(Saved entries)
------------------------------------------------------------------------

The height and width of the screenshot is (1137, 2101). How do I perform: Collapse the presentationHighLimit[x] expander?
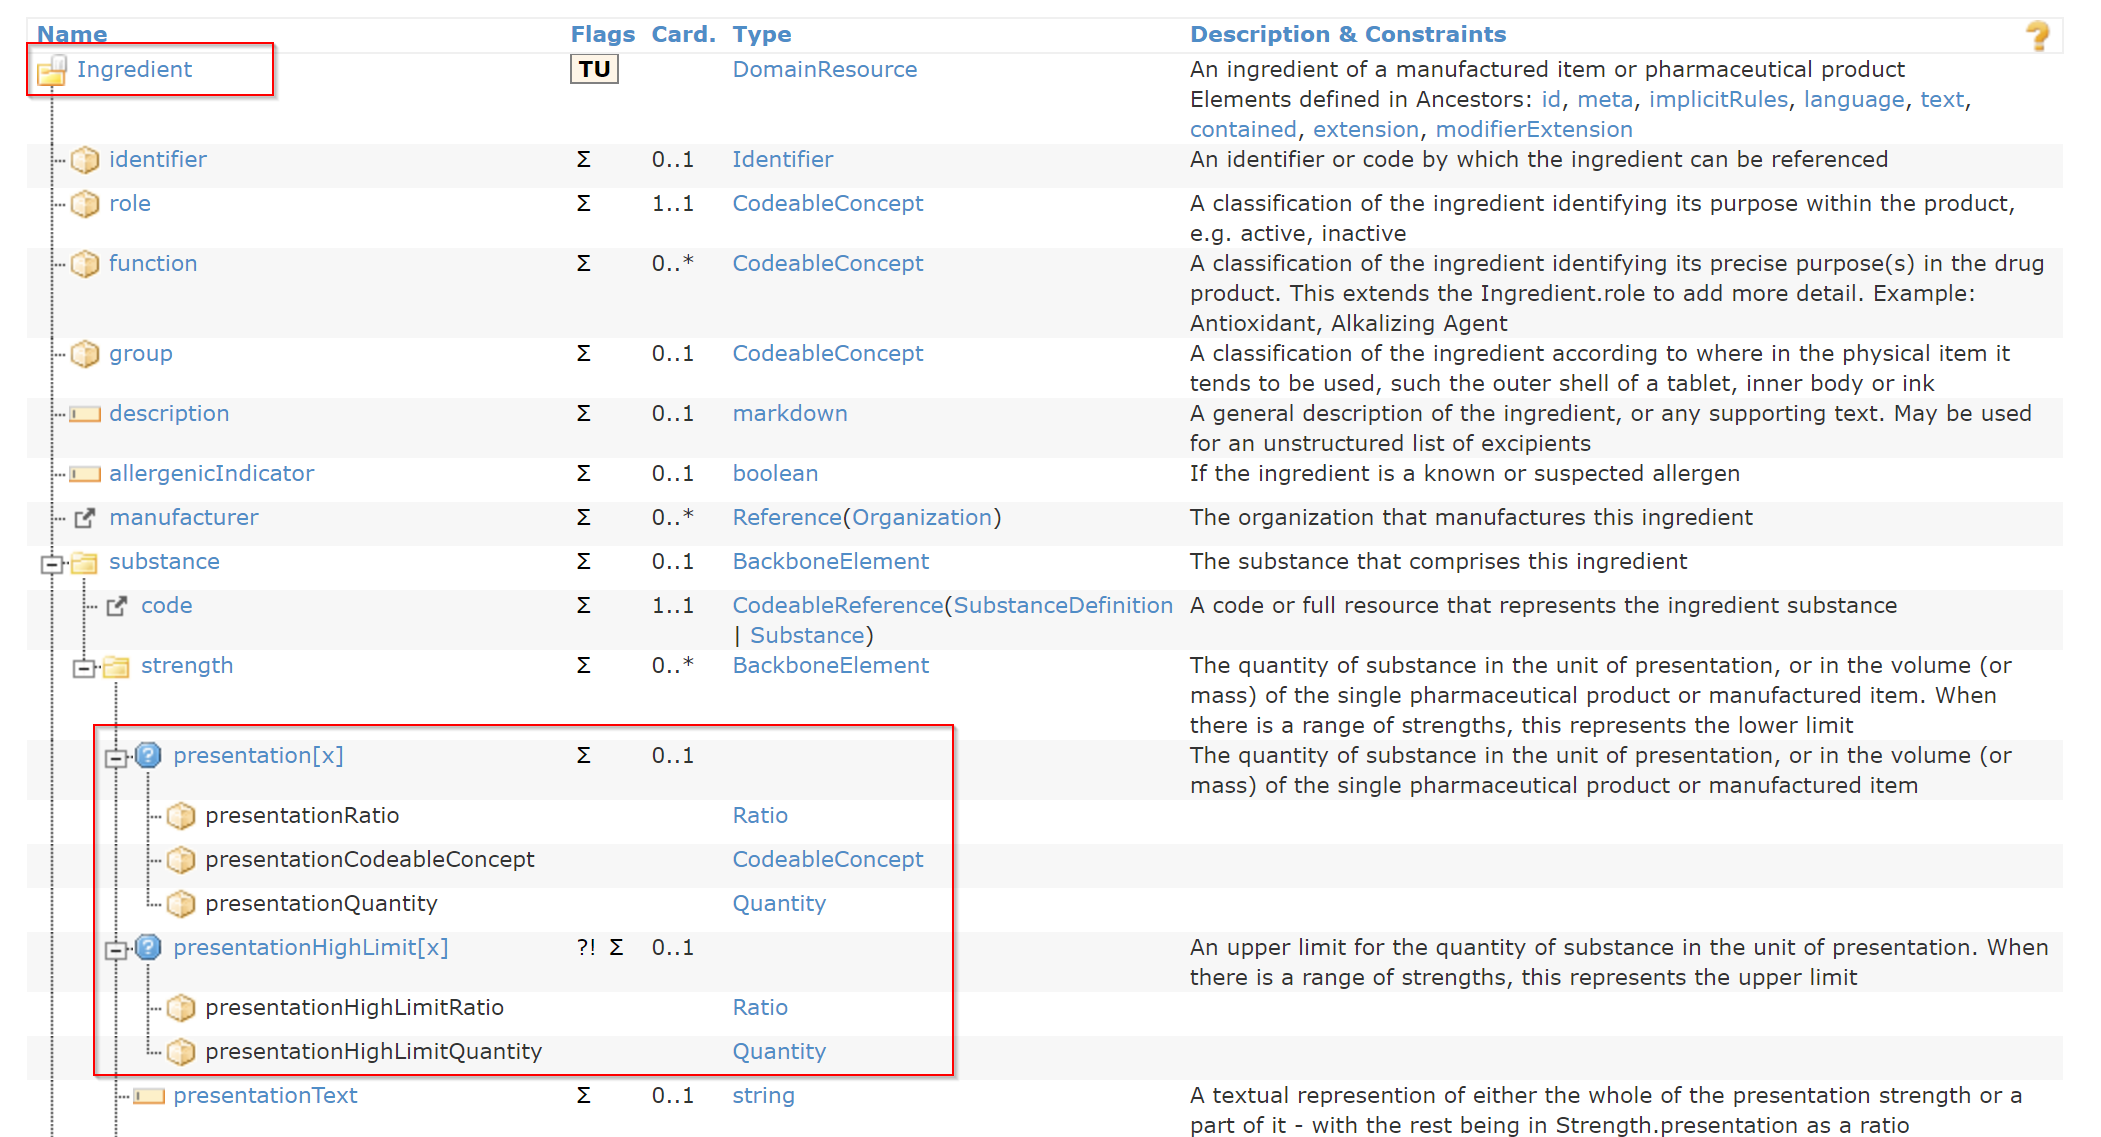(x=117, y=948)
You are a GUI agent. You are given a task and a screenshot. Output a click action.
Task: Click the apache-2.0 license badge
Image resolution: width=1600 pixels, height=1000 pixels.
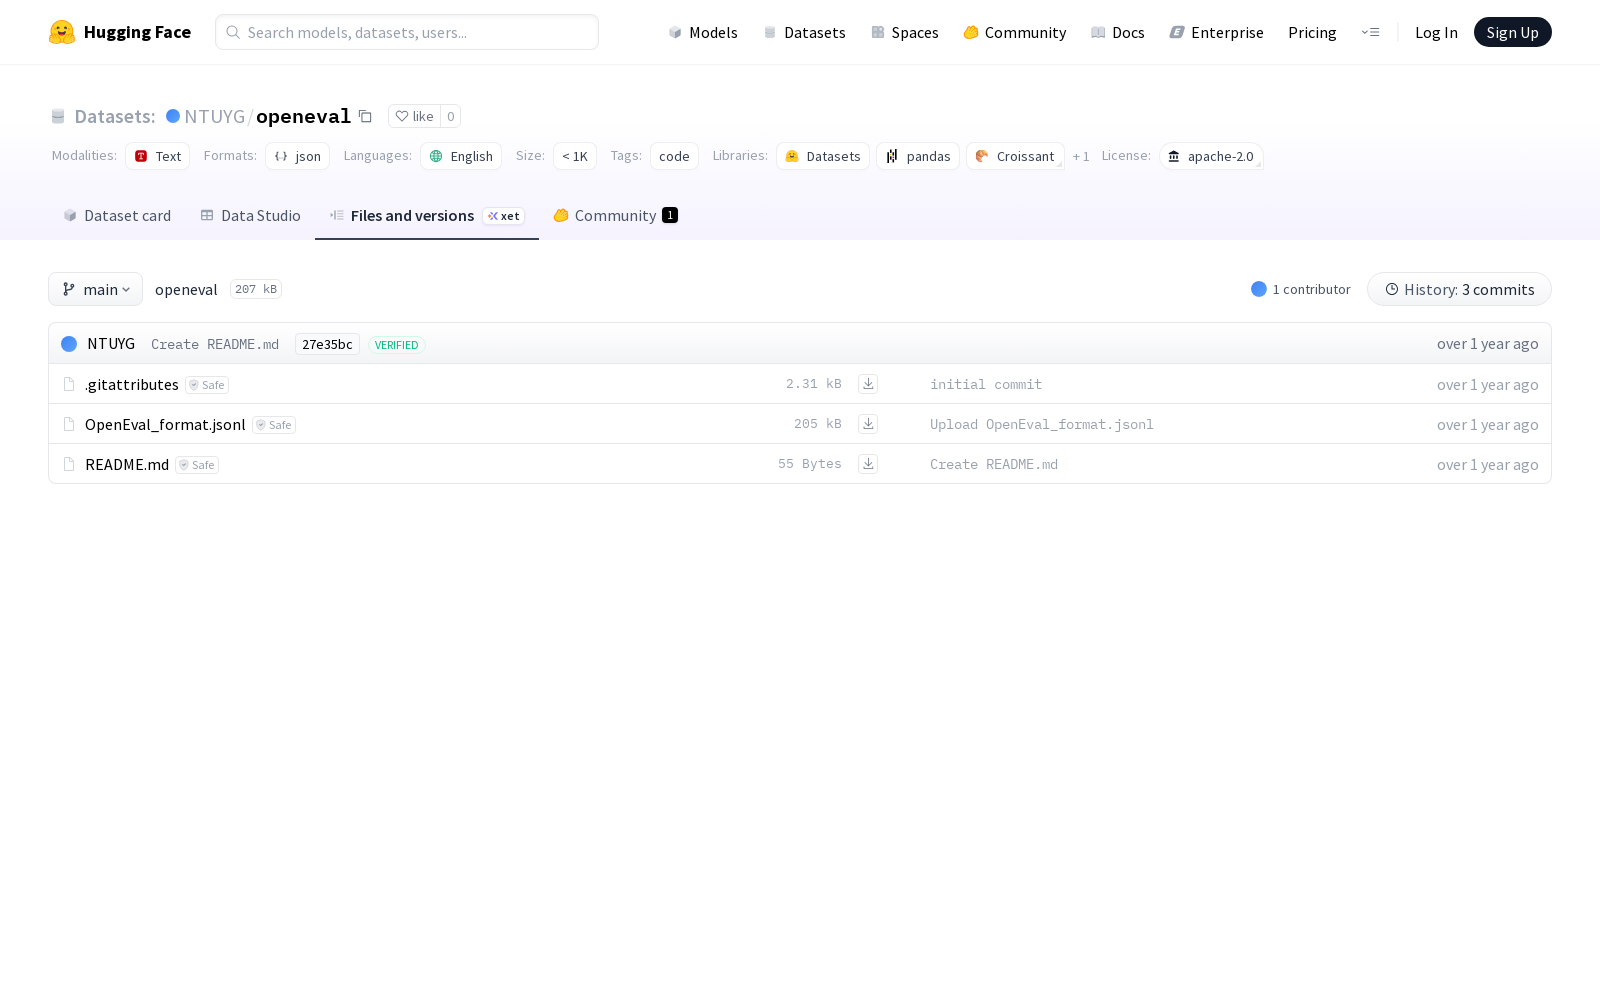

------------------------------------------------------------------------

ASSIGNMENT => The answer must reproduce every line of the records above exactly, with all pictures left out.

SOLUTION TO THE PROBLEM =>
The height and width of the screenshot is (1137, 2101). How do I perform: Collapse the presentationHighLimit[x] expander?
(x=117, y=948)
You are a GUI agent. You are given a task and a screenshot. Output a click action.
Task: Click the apache-2.0 license badge
Image resolution: width=1600 pixels, height=1000 pixels.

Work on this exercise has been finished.